• EXERCISE
Begin at the line containing "Click Free under USD Card" and give again every line to the end of the records, exactly, without the pictures.

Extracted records
-----
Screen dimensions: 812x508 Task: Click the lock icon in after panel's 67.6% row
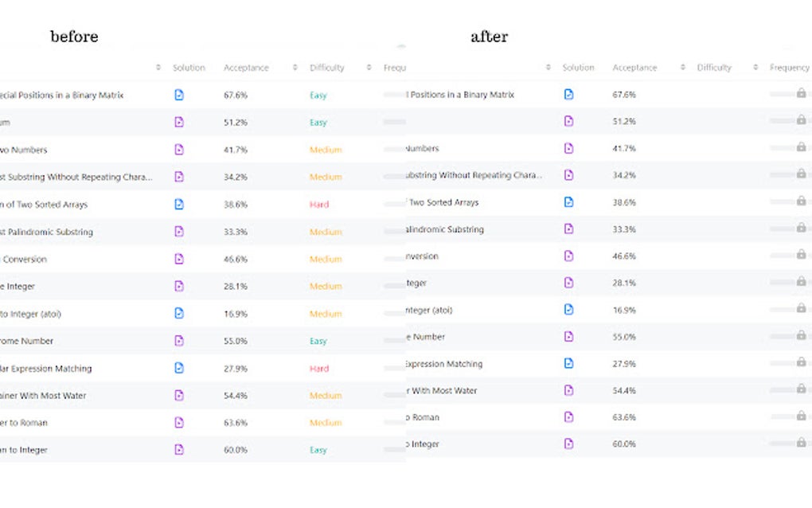click(801, 93)
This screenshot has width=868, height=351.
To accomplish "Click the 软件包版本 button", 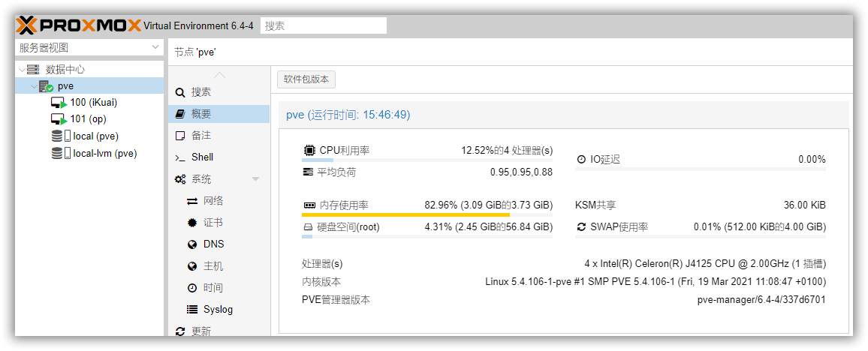I will click(306, 80).
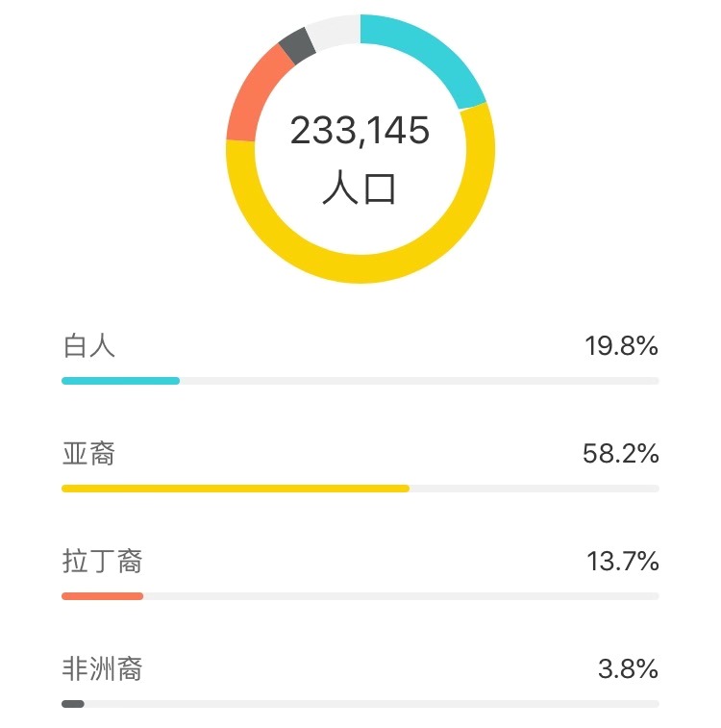Click the 19.8% value for 白人
Image resolution: width=721 pixels, height=728 pixels.
tap(621, 346)
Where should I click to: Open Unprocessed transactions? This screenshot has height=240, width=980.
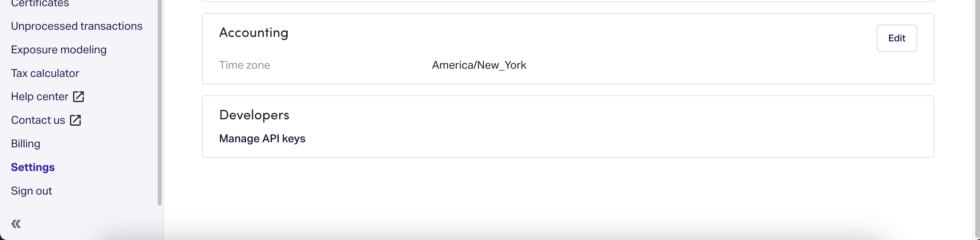(x=76, y=26)
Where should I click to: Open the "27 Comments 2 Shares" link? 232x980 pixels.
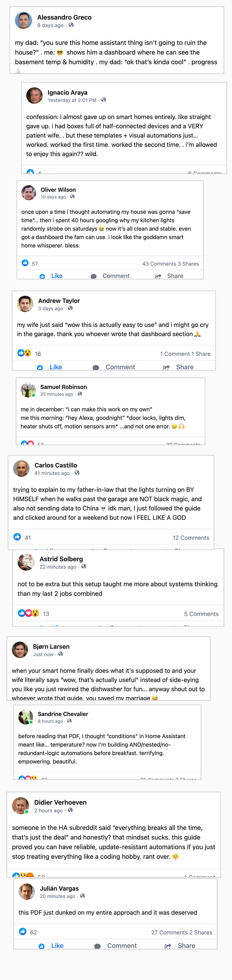[x=181, y=932]
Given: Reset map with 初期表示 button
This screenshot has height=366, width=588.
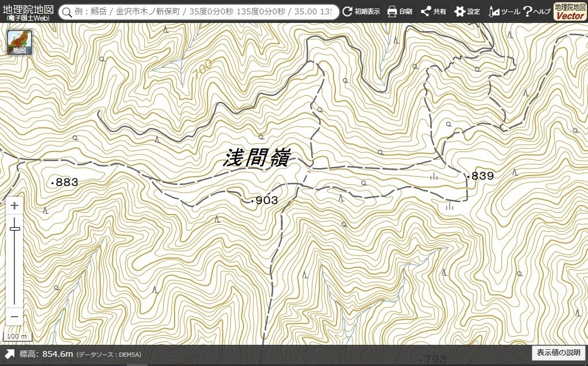Looking at the screenshot, I should pos(361,11).
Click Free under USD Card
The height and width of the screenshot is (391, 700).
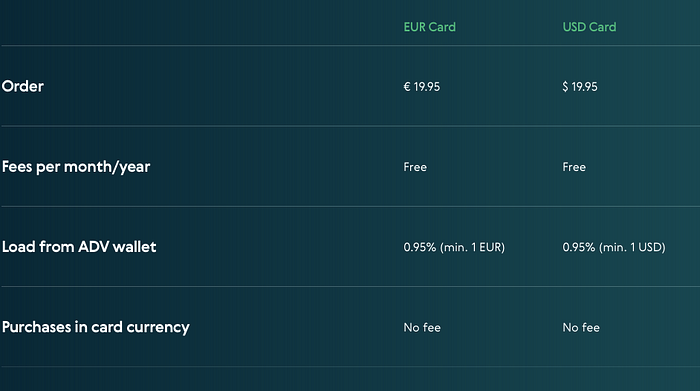pos(574,167)
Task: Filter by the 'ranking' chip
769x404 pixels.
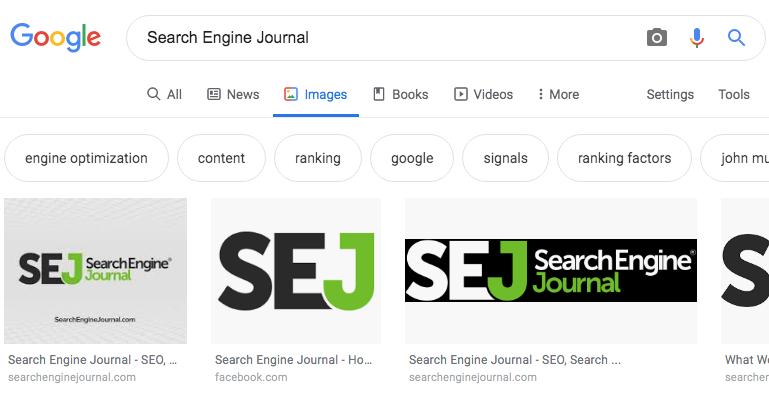Action: pos(318,158)

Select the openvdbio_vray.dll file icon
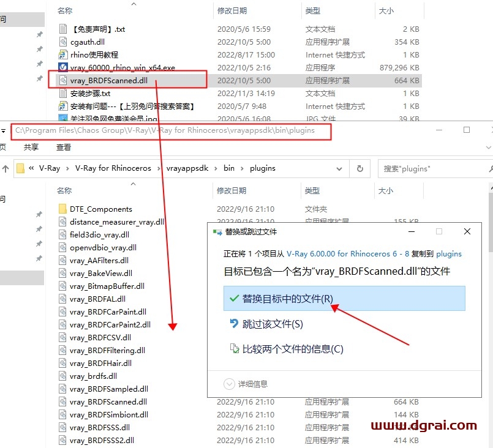(x=64, y=247)
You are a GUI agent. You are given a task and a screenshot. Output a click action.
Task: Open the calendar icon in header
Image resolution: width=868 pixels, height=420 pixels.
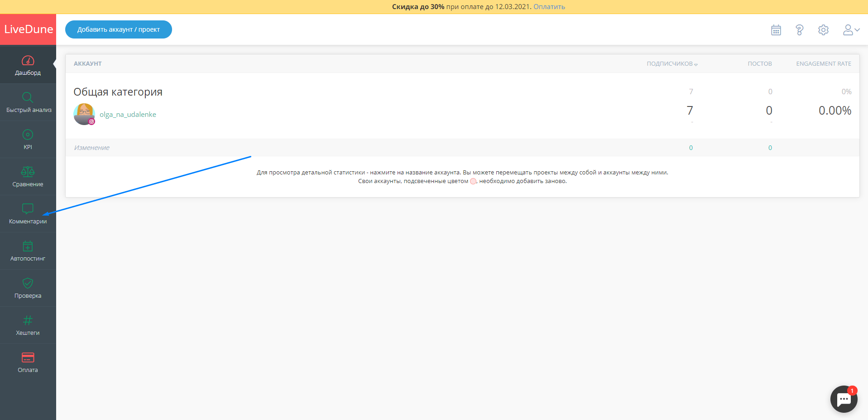point(776,30)
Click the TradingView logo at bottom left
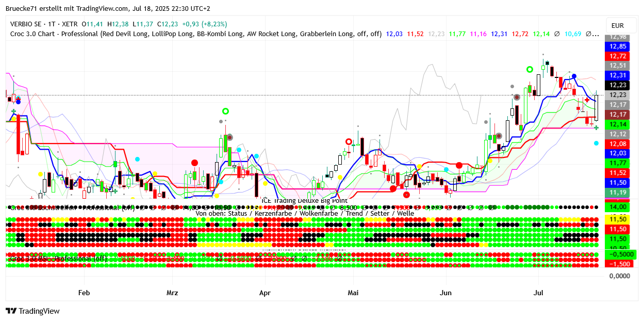The image size is (644, 321). 32,311
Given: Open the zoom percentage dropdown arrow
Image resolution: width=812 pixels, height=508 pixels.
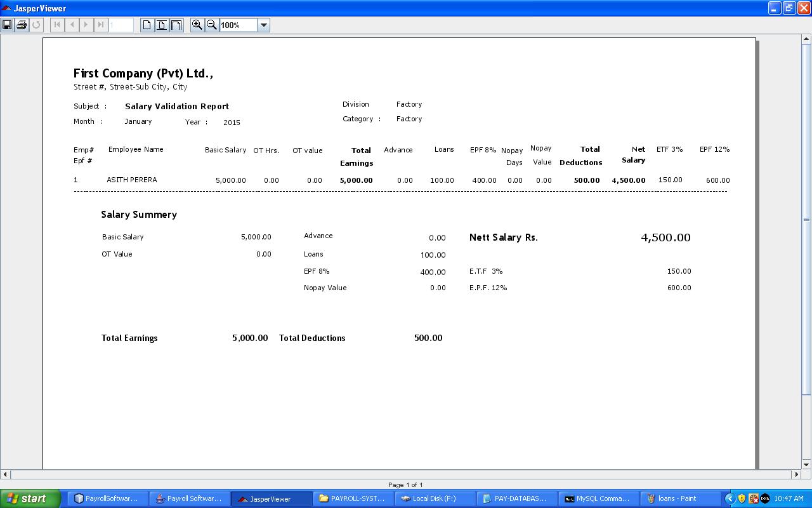Looking at the screenshot, I should coord(265,25).
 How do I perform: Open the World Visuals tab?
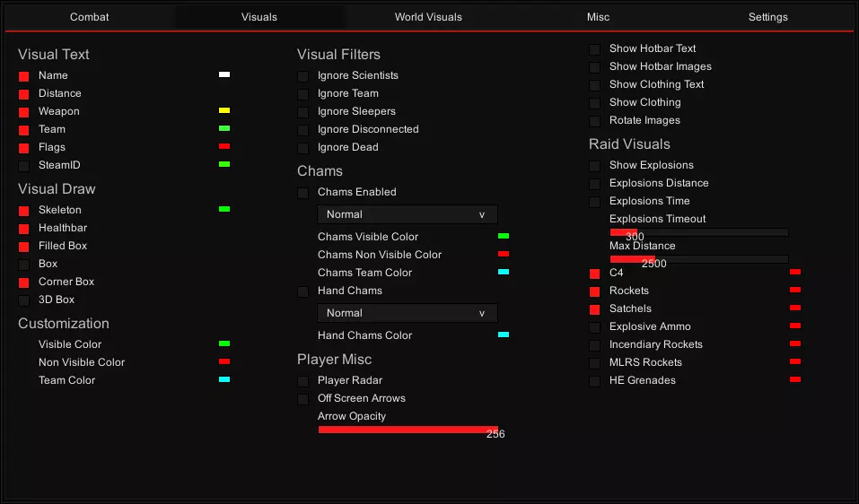[428, 17]
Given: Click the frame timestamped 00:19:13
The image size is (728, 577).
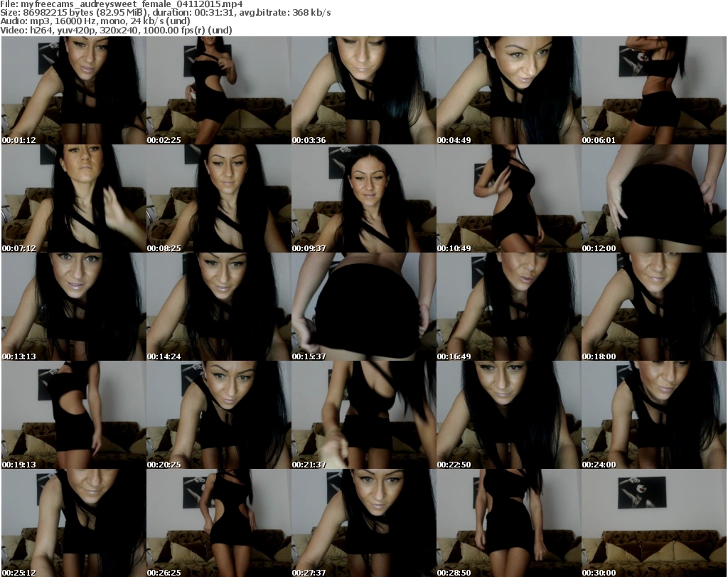Looking at the screenshot, I should pyautogui.click(x=73, y=415).
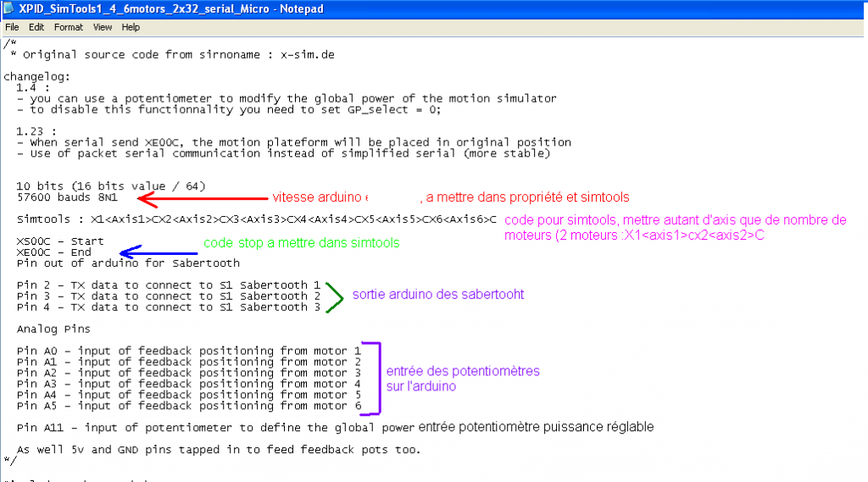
-----
• ANSWER SECTION
Click Free under USD Card
The height and width of the screenshot is (391, 700).
pos(574,167)
Task: Filter by the 'ranking' chip
769x404 pixels.
Action: pos(318,158)

Select the openvdbio_vray.dll file icon
(x=64, y=247)
You are a GUI agent. You are given a task and a screenshot. Output a click action.
Task: Open the calendar icon in header
Image resolution: width=868 pixels, height=420 pixels.
point(776,30)
Click the TradingView logo at bottom left
The image size is (644, 321). 32,311
Given: Open the zoom percentage dropdown arrow
Image resolution: width=812 pixels, height=508 pixels.
Looking at the screenshot, I should coord(265,25).
 How do I perform: Open the World Visuals tab?
[428, 17]
Given: Click the frame timestamped 00:19:13
The image size is (728, 577).
Looking at the screenshot, I should pyautogui.click(x=73, y=415).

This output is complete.